Tory Torosian of Tory Farms speculates that his scant harvest of some peach varieties is due to a warmer than average winter. Many fruit trees have a winter chilling requirement, known as “chill hours.” Calculation methods vary, but chill hours are roughly the number of hours below 45 degrees Fahrenheit that a tree must endure for its buds to break dormancy and for blossoms to develop. Tory says that some of his varieties need 800-900 chill hours, and he guesses that they got fewer than 700 hours this winter.
The late rains had an additional effect for Tory Farms: they washed off the copper that Tory (like many peach growers) uses to prevent a disease called peach leaf curl, which can diminish peach yield. The curl is so severe this year that it is damaging not only the leaves of his trees, but also the wood.

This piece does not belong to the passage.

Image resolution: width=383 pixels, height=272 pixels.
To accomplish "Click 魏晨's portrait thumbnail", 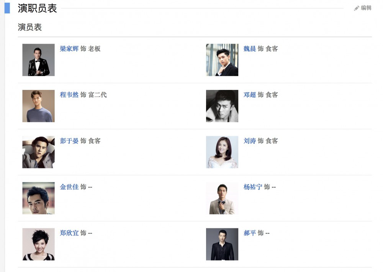I will 222,60.
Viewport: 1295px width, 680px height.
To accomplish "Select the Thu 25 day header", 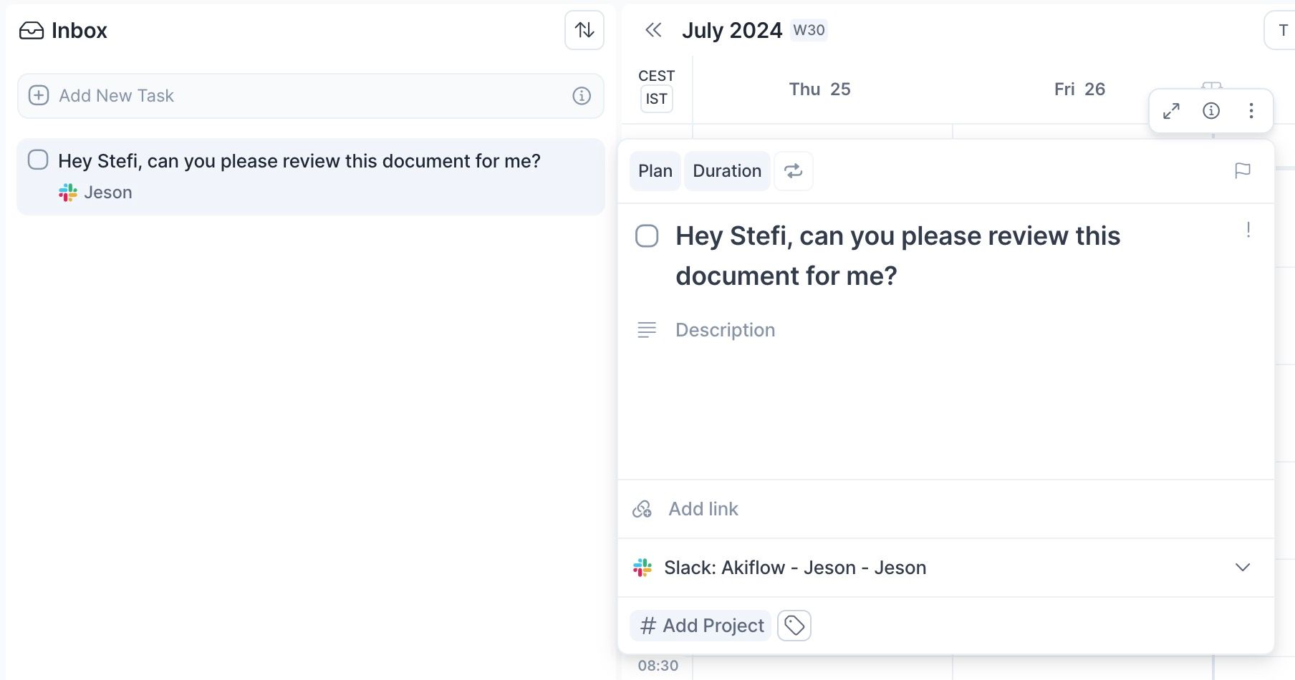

This year, Victor Martino is concerned about mites, which suck the juice out of peach leaves and reproduce like crazy. They can defoliate an entire tree. Victor is working to establish habitat on his farm for natural predatory insects such as the spider mite destroyer, which eats the harmful pest. However, he has only recently converted some of his peach orchard to organic production methods, and natural insect populations are not yet well established. Victor plans to control the mites with another beneficial insect, the western predatory mite, which he purchased from a supplier.
Fitzgerald Kelly of Fitzgerald’s is also seeing unprecedented numbers of mites in his orchard this year. To combat them, he first tried a bit of folklore he’d heard from a farmer friend: using a spray rig, he misted the trees with the coldest water he could get, during the hottest part of the day. Not only did it not work, the mites seemed to love it! In the end, Fitz eliminated the mites by spraying a miticide. He sprayed every other row, using half the volume of chemicals normally recommended.
Perhaps the most bizarre stone fruit problem we’ve heard about this year was also reported by Fitz Kelly. Around the end of April, he observed slugs climbing into his nectarine trees and eating his fruit. Fitz thinks that perhaps the moisture from this year’s incessant rains, combined with his lush cover crops, created perfect slug habitat. Fitz’s simple and clever solution to his slug problem was to thin his fruit, which he does every year anyway. He dropped the immature fruit onto the ground, providing the slugs a convenient food source that didn’t require a long and slow journey up a tree trunk.
While plants do their best to flourish, nature always presents the farmer with obstacles. Farmers are among the smartest and most observant people we know, but technology and human ingenuity can only go so far. Harvest is never guaranteed, so carpe Prunus persica—seize the peach!